• _PROBLEM STATEMENT_
Leave out every picture, and output exactly the lines from the line containing "You are a GUI" through the last line of the data.

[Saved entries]

═══

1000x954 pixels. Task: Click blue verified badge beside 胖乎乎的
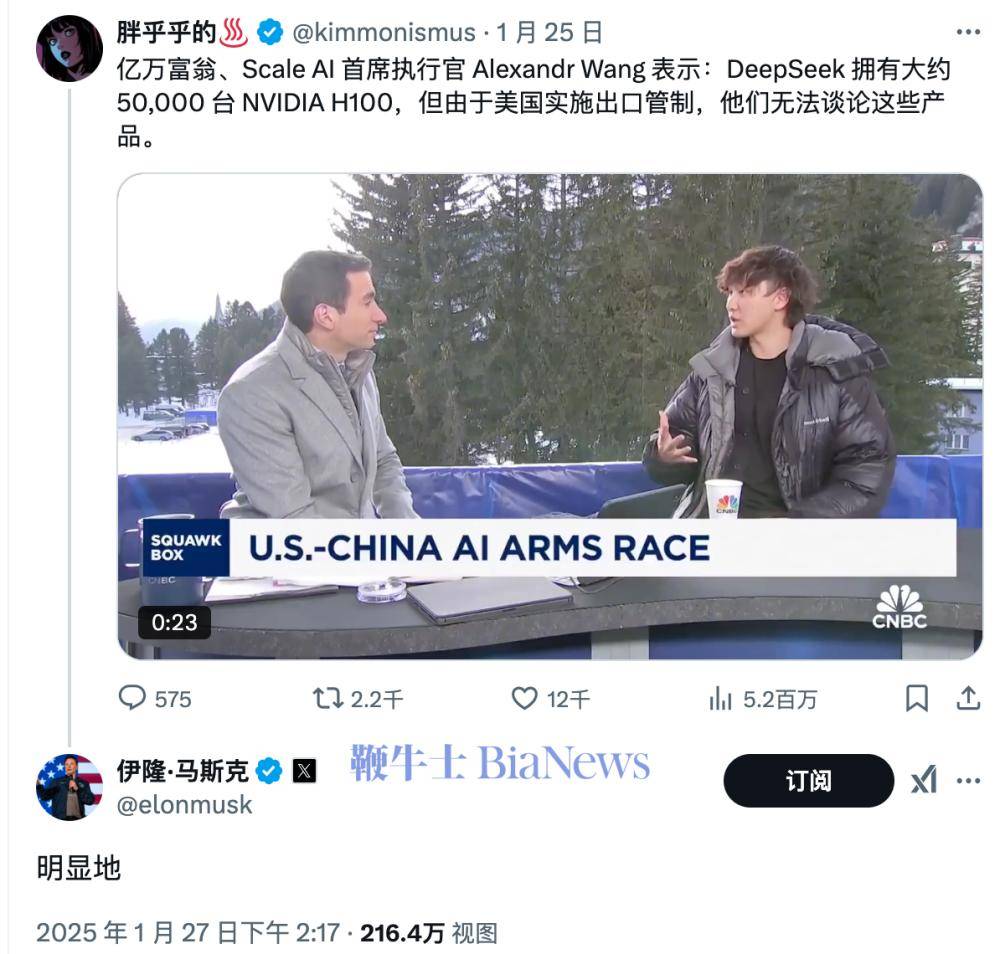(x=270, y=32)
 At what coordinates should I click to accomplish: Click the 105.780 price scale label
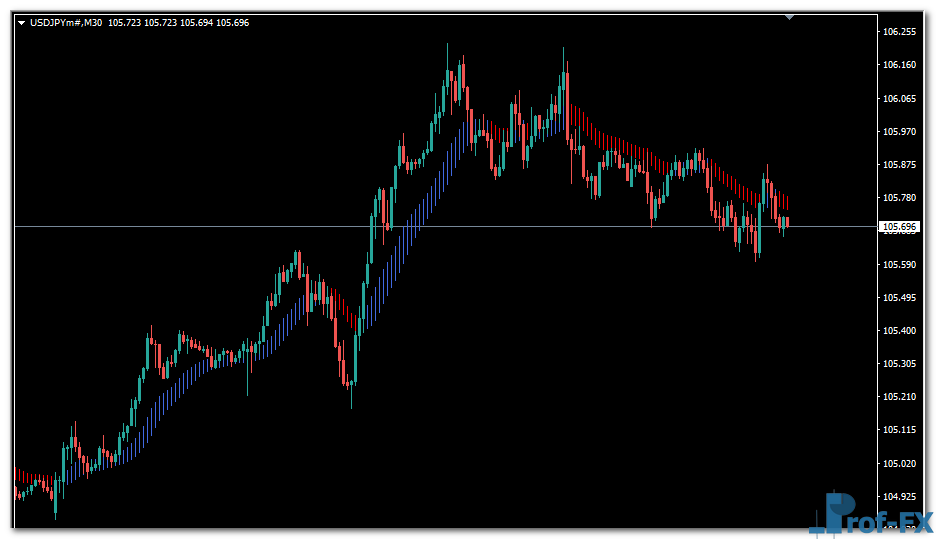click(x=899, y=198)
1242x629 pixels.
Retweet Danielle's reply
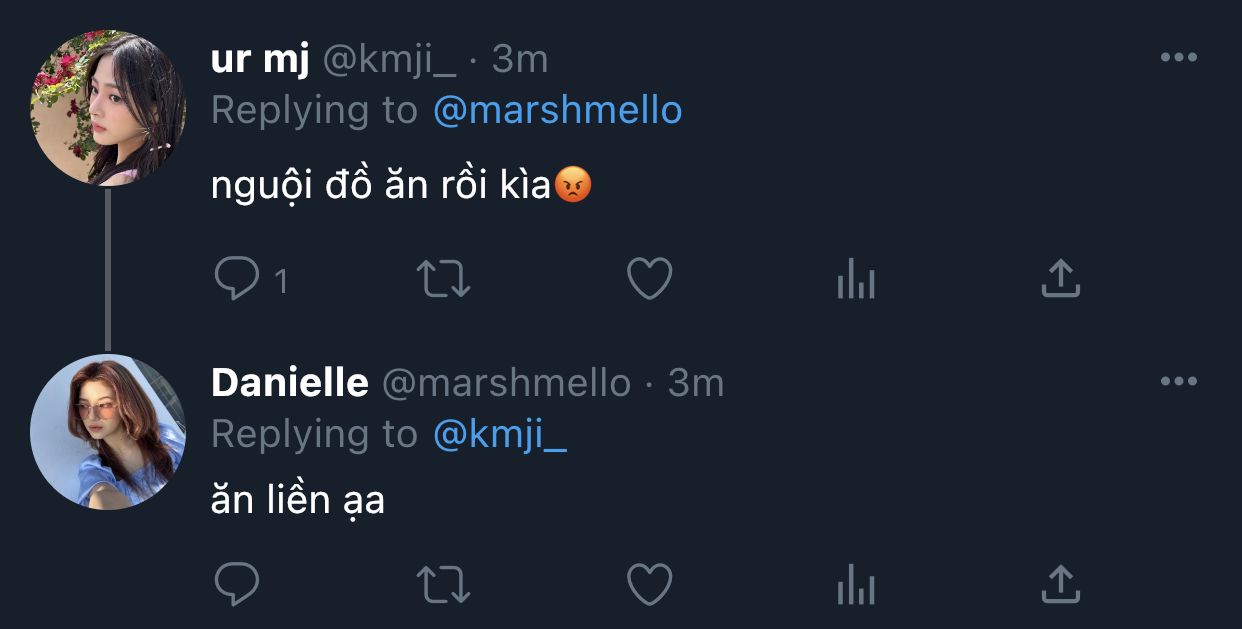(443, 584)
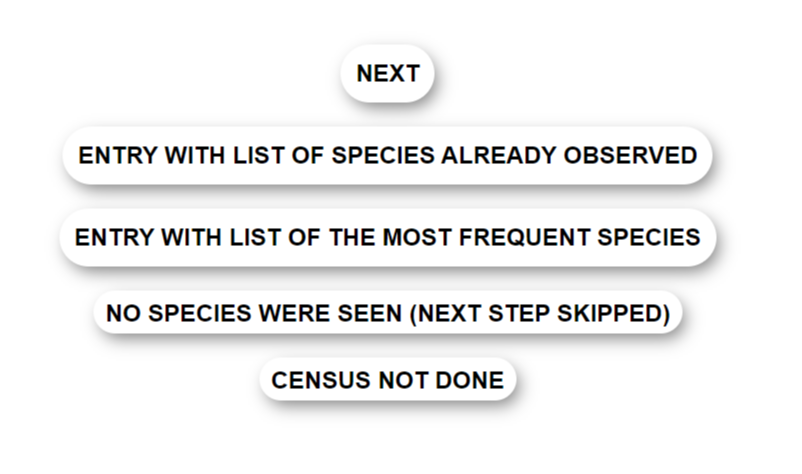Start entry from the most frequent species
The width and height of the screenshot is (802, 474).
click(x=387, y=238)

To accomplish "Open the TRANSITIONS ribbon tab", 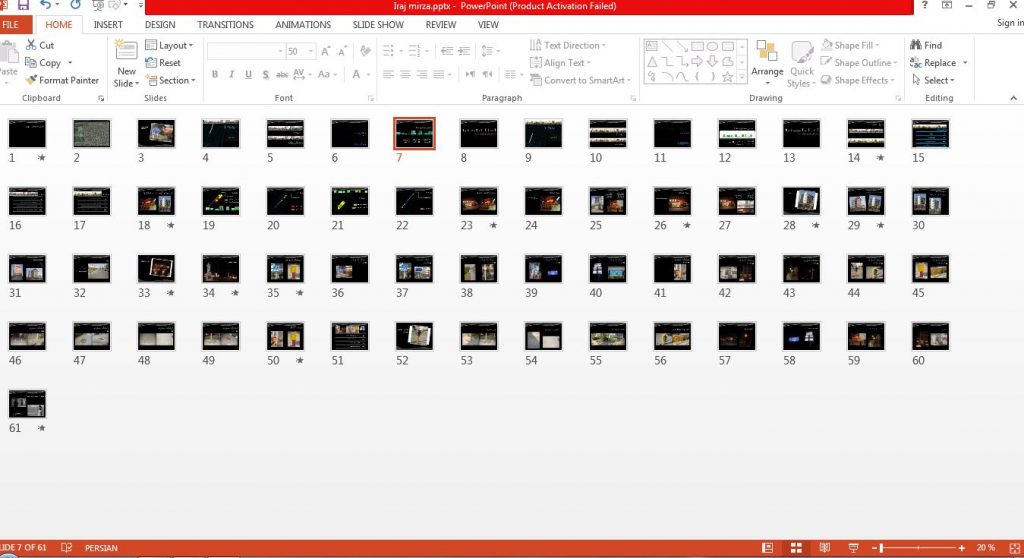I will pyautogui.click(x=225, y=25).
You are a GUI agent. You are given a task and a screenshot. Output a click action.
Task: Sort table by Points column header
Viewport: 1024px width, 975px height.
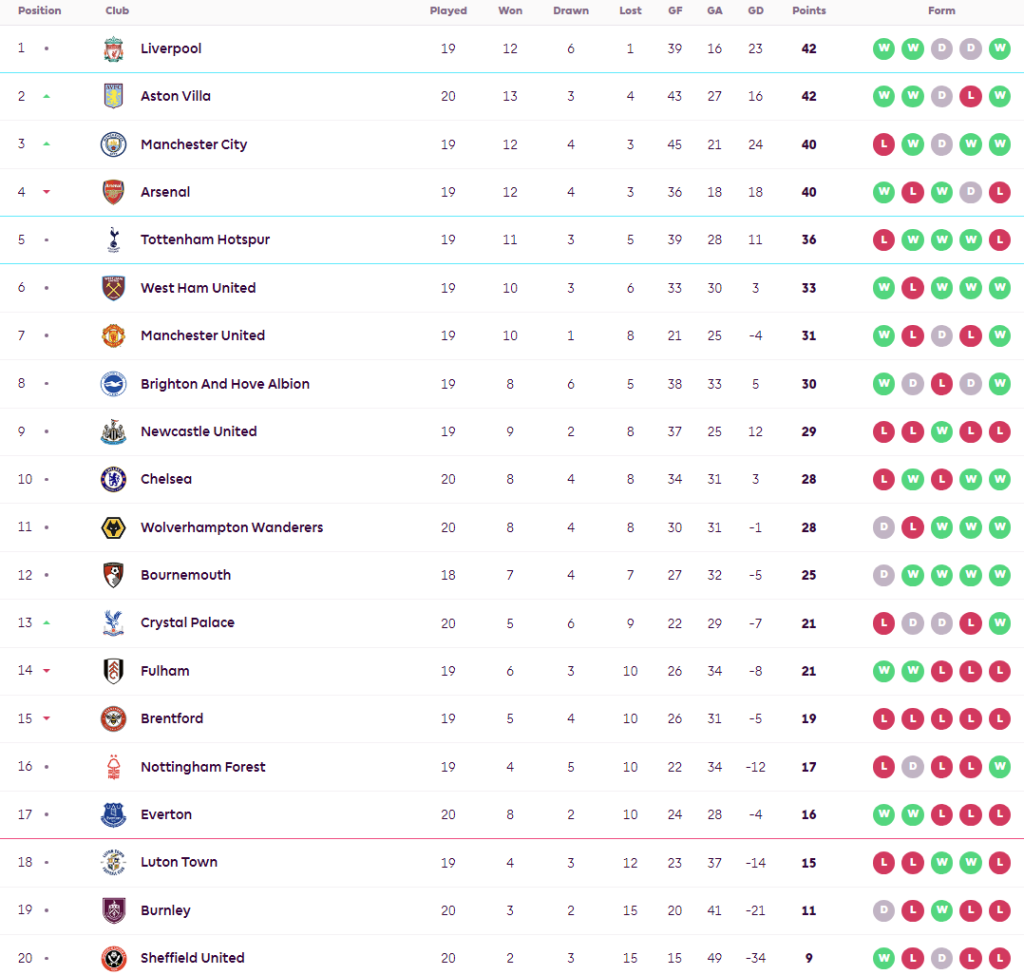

═══

• _SOLUTION_
You are a GUI agent. You are given a task and a screenshot. Output a click action.
Task: Sort table by Points column header
Viewport: 1024px width, 975px height.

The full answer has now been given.